Panacos Pharmaceuticals Inc. raised $18.3 million in its Series C round of financing.

Founded in November 2000 as a spinout of a diagnostics company, the Gaithersburg, Md.-based business has raised about $26.5 million in private equity to date. It was formed to further the drug and vaccine development programs of Boston Biomedica Inc., which remains focused on diagnostics.

Panacos plans to use a portion of the funds to develop its lead HIV drug candidate, PA-457, which is in clinical trials. The compound, the first in a new class of antiretrovirals called maturation inhibitors, has demonstrated activity against HIV, including drug-resistant strains of the virus.

"I think the investors were attracted to the progress we have made in developing our lead compound," Graham Allaway, Panacos' co-founder and chief operating officer, told BioWorld Today. "It works at the end of the virus life cycle by a completely novel mechanism that was elucidated at Panacos, and around which we're building an intellectual property position. So we own not only the drug, the first in this new class of drugs, but the target, as well."

PA-457's mechanism of action is different than already approved drugs to which HIV strains have grown resistant. Also, the compound's orally bioavailable profile allows for tablet or capsule delivery, unlike other injectable HIV therapeutics.

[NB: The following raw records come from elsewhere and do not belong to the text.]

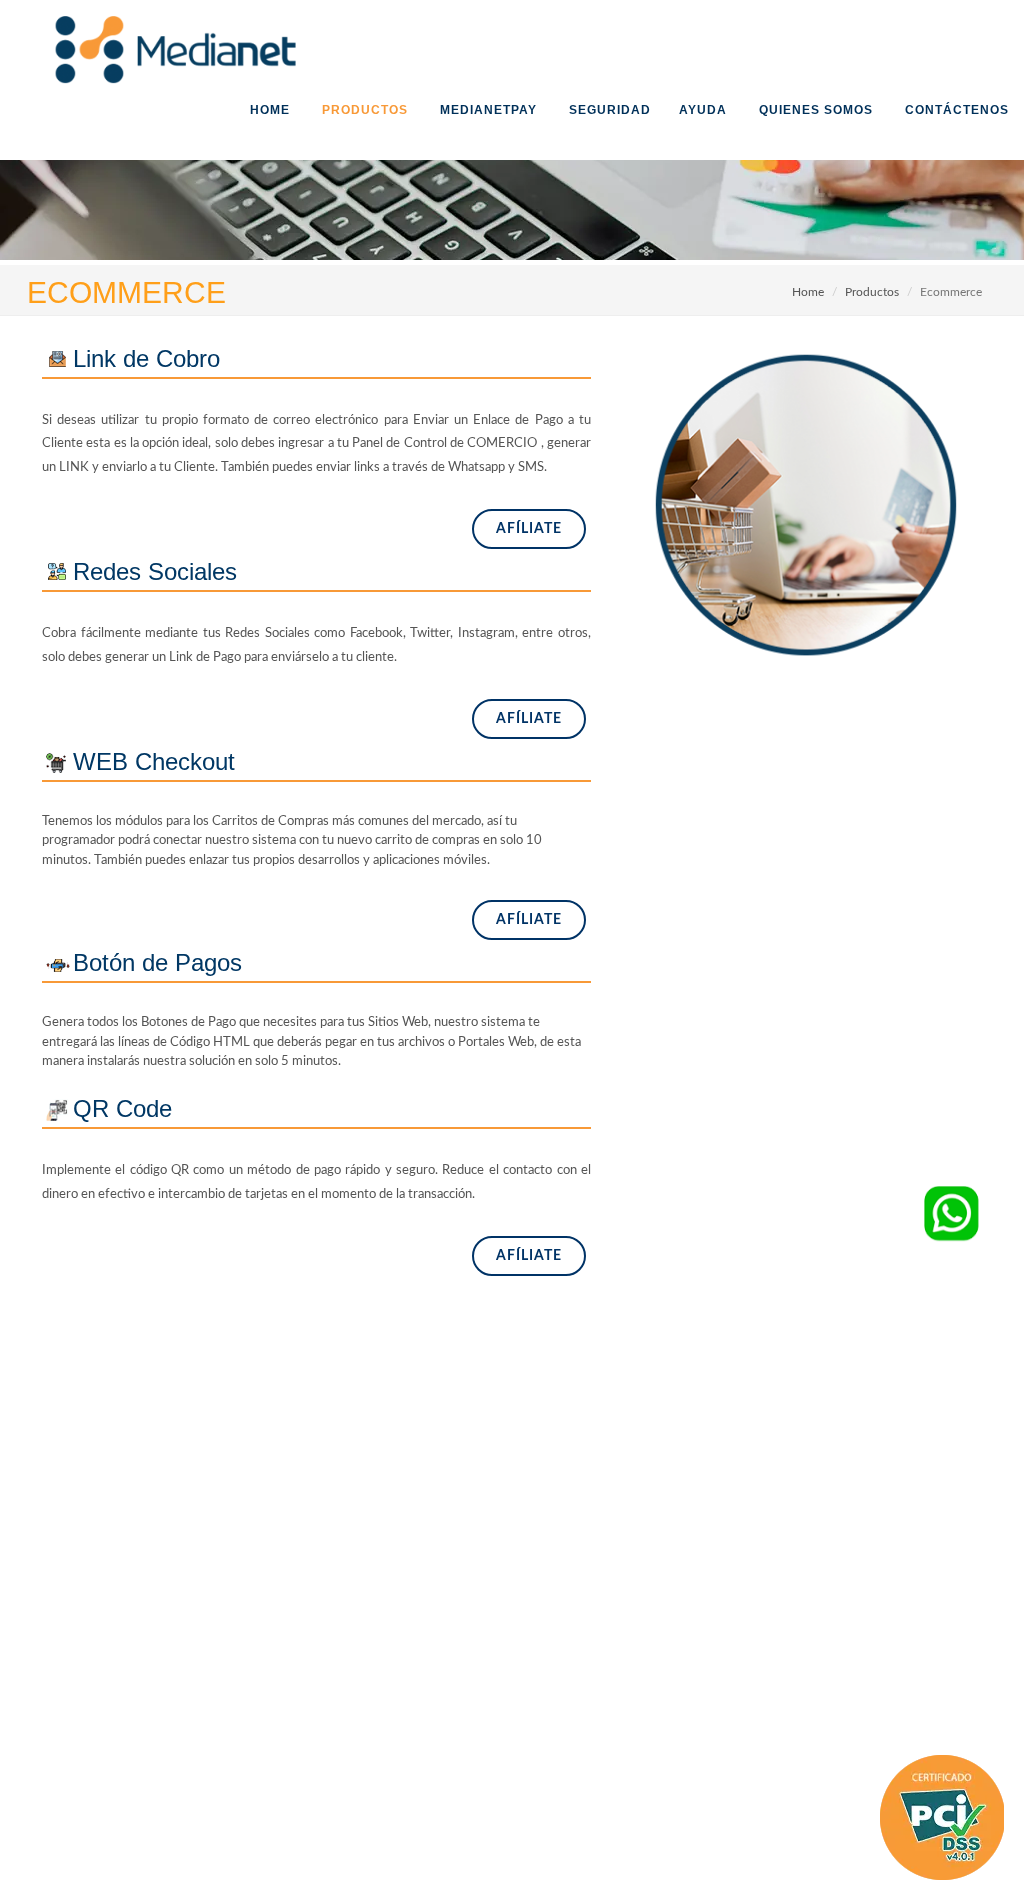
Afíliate (529, 529)
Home (808, 292)
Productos (872, 292)
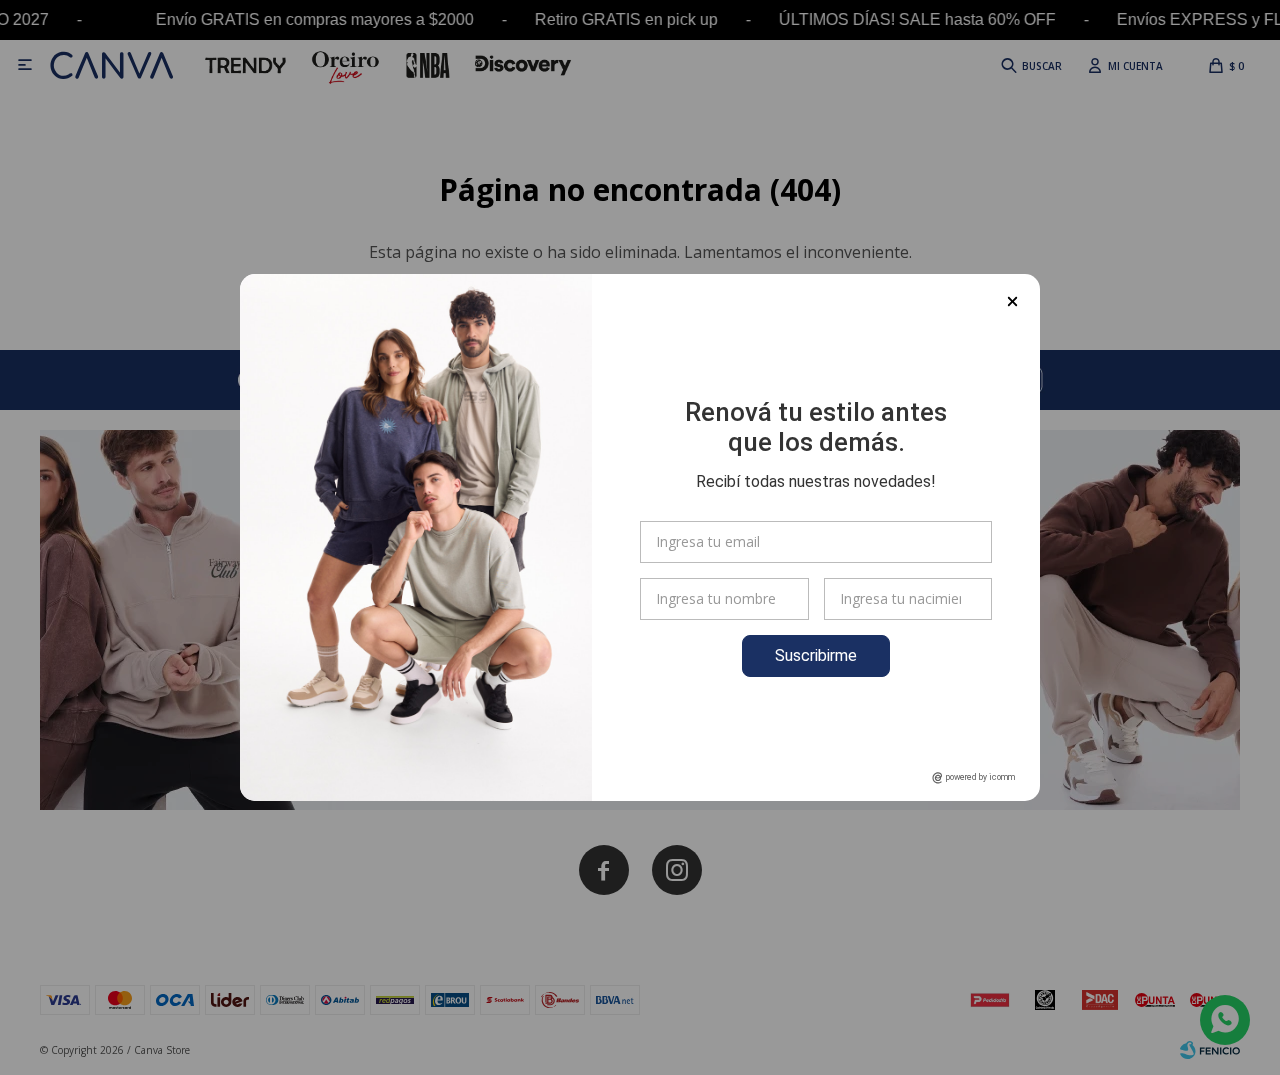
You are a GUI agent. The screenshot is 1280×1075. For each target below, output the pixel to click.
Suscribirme (816, 655)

The company plans to complete its Phase I trials of PA-457 later this year, and then advance the compound into Phase II studies to determine its antiviral efficacy in HIV patients. Allaway said the financing provides Panacos about 18 months of capital to move the program through proof-of-concept studies, at which point the company would explore options for further development, including potential partnerships or extended internal development, given additional financing.

"The key for HIV drug development," Allaway said, "is new targets and the ability to hit the virus at different points in the life cycle so that the new drug is effective against isolates of the virus that are resistant to currently approved drugs, which primarily target the viral enzymes reverse transcriptase and protease."

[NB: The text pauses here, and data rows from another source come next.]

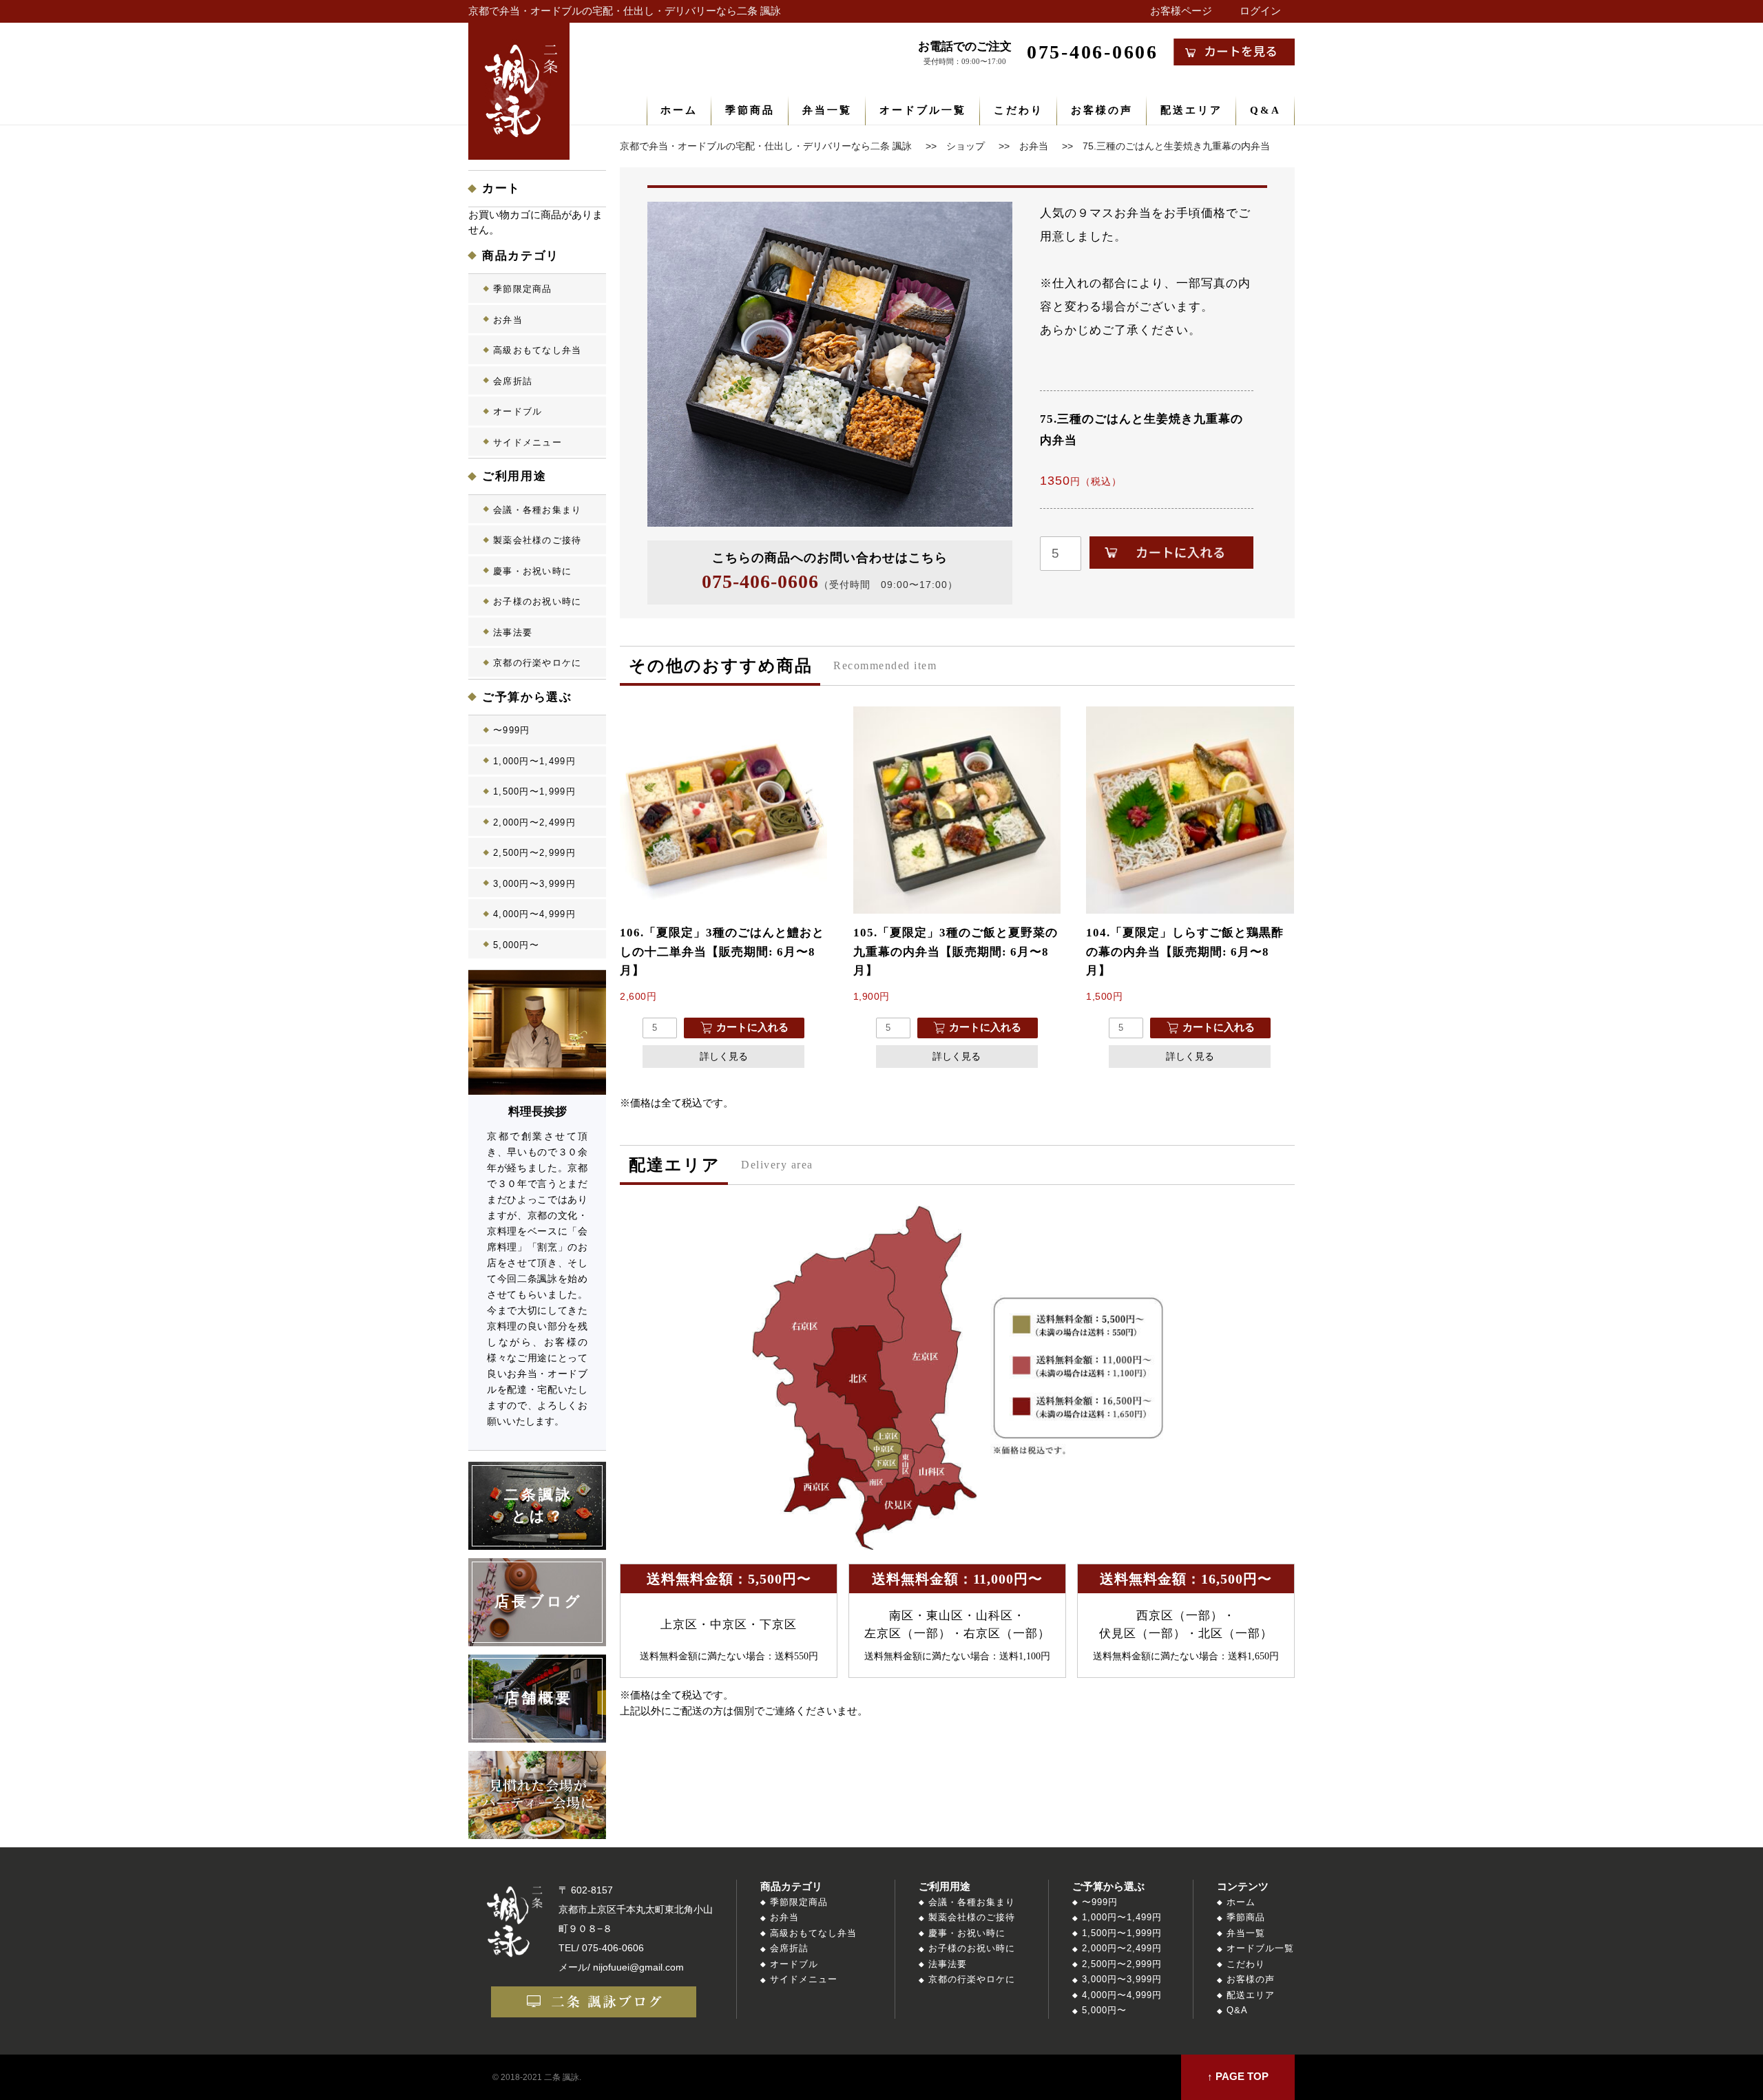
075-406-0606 (760, 581)
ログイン (1260, 11)
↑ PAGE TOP (1238, 2076)
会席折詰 (512, 381)
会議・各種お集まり (537, 510)
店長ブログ (538, 1601)
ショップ (965, 145)
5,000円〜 (516, 945)
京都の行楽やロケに (537, 663)
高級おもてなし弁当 (537, 350)
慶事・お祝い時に (532, 571)
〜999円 (511, 730)
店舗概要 (539, 1698)
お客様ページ (1181, 11)
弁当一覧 (827, 110)
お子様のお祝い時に (537, 601)
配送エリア (1191, 110)
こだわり (1018, 110)
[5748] (1171, 552)
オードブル (518, 411)
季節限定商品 (522, 289)
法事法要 (512, 632)
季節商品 (750, 110)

PA-457 was discovered through an ongoing drug discovery collaboration with the University of North Carolina at Chapel Hill. That agreement dates to Panacos' origins within Boston Biomedica, of West Bridgewater, Mass.

In parallel to PA-457's development, Panacos plans to apply its newfound capital to build its pipeline with the optimization of small-molecule HIV fusion inhibitors being developed under the direction of Carl Wild, the company's other co-founder and chief science officer. He invented the fusion inhibitor Fuzeon (enfuvirtide, Trimeris Inc. and F. Hoffmann-La Roche Ltd.), Allaway said, but Panacos' program will target the same approach through oral, small-molecule drugs. (Fuzeon is injected.)

"We have an issued U.S. patent on the drug-screening technology we have been using for the past year," Allaway said. "That has resulted in the discovery of several families of novel fusion inhibitors that we're now optimizing, with a goal of finding a clinical candidate that would enter the clinic sometime next year."

Panacos' HIV fusion program also is part of a Cooperative Research and Development Agreement with the National Cancer Institute in Bethesda, Md., and the 18-employee company is evaluating its fusion platform to set up a high-throughput screening assay to identify small-molecule inhibitors of respiratory syncytial virus. Panacos also continues to work on the discovery of second-generation maturation inhibitors.

"Our focus is on small-molecule therapeutics only and novel targets, with one in the clinic and a pipeline of fusion inhibitors coming along behind that," Allaway said. "I think we're poised for considerable growth over the next 12 months."

The financing was led by prior investors Ampersand Ventures, of Wellesley, Mass., and A.M. Pappas & Associates, of Research Triangle Park, N.C. New investors included Mitsui & Co. Venture Partners Inc., of New York; Novo A/S, of Bagsvaerd, Denmark; New England Partners Capital LP, of Boston; William Harris Investors, of Chicago; and Lakeview Capital Management, also of Chicago. The Maryland Department of Business and Economic Development, a prior investor, also joined the round.